Jeron Detty hung out of a helicopter -- there was no door -- shooting aerial footage for a new hunting show.
Double Lung Outdoors, somewhat prophetically, wrote on Facebook last week that the footage for the show "will be PHENOMENAL." And it was.
Detty, whose Ohio-based company Detty Outdoors, was filming in New Mexico with his crew and Becky Lou Lacock of Double Lung Outdoors on Aug. 26 when they had finished their ground footage and had the opportunity to go up in the helicopter.
For Detty Outdoor's editor Shane Yamamoto, it was his first time out in the field for filming -- and, according to Detty, it might be his last after this terrifying ordeal.
Jeron Detty and Shane Yamamoto with Detty Outdoors before heading up into the helicopter. (Photo: Double Lung Outdoors/Facebook)
"We had just come up out of one of the canyons...when a gust of wind blew," Detty told TheBlaze in a phone interview.
The gust of wind was all it took to drop the chopper from about 150 feet to 70 feet, sending it out of control. At first, Detty said he wasn't sure if the pilot had dropped on purpose. It was when he saw the power lines that he knew they were in trouble.
"I turned on my camera when I knew we were going to crash," he said.
Notice how close the helicopter shadow is to the ground at this point. The top right frame is the camera held by Detty. (Image via YouTube video screenshot)
After the bottom fell out, the pilot went "full throttle" trying to give the helicopter some lift to keep it out of the power lines.
"At the last minute it just turned 90 degrees and slammed into the ground," Detty recalled.
Just before hitting. (Image via YouTube video screenshot)
Detty, who you'll remember didn't have the protection of a door, grabbed onto the seat and tried to lean as far away from impact as possible.
"It hit my side first and then it rolled," he said.
Different camera angles show what the perspective after the helicopter crashed. (Image via YouTube video screenshot)
It was only 20 to 30 seconds from the time when the wind initially offset the helicopter to the crash.
After impact, those injured started groaning and crying for help. Detty, who after returning to Ohio would learn he suffered a concussion, was relatively unscathed and as a former police officer went into crisis management mode.
"Once we hit, my instinct was to get everybody out in the chance there was a fire," he said.
First, Detty freed the pilot, who also didn't seem too injured, in case he had to perform certain safety measures on the chopper.

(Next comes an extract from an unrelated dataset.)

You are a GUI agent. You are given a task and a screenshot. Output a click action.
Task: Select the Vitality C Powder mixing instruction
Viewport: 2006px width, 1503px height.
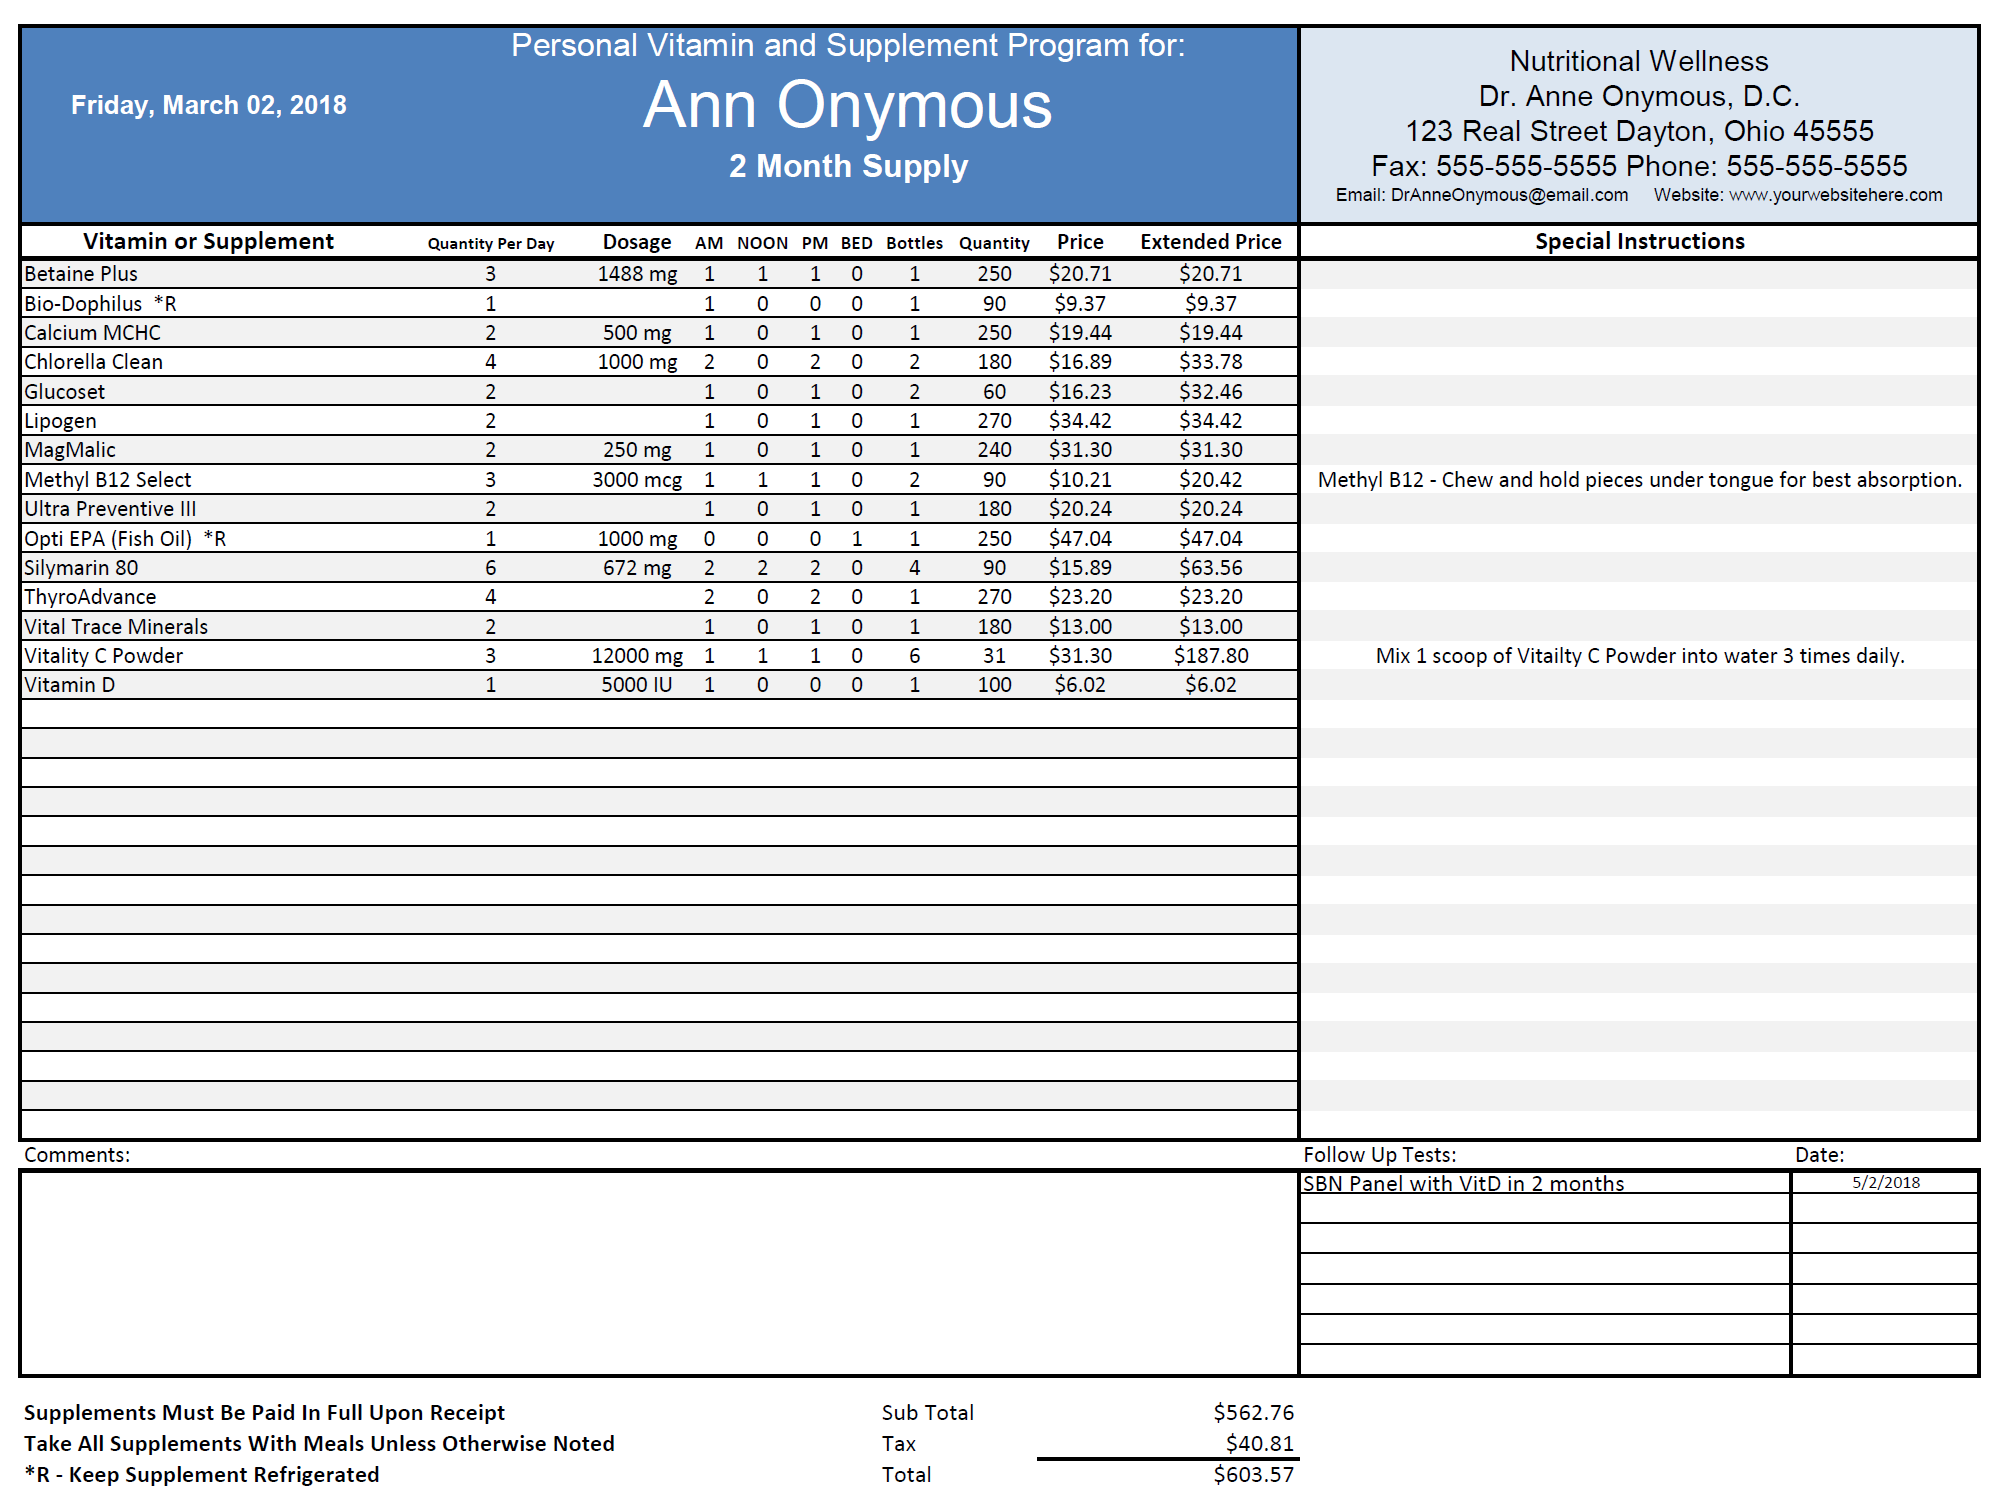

Detty then helped Yamamoto and Lacock.
"Just relax, take a deep breath," Detty says in the video.
Lacock's hand had become trapped between the door and the ground, while Yamamoto was suspended from his belt above her, with a camera hanging from his neck. Lacock broke a finger and Yamamoto broke four ribs.
Becky Lou Lacock in the hospital after she was treated for a fractured knuckle. (Photo: Double Lung Outdoors/Facebook)
When you watch the footage, take note how tense it is as you see the shadow of the helicopter coming closer and closer to ground before impact.
The footage is broken into frames showing different camera angles, but when the top right frame comes online, that's the camera Detty turned on when he realized they were going down. The bottom right frame shows Detty as he works to help those trapped in the crash.
Watch the footage:
After realizing the helicopter was not going to burst into flames, Detty, always a videographer, went back to recover his equipment.
"We were all blessed to walk away from this accident," Detty wrote in the video description. "The pilot did a wonderful job at keeping us safe and we walked away with minor injuries."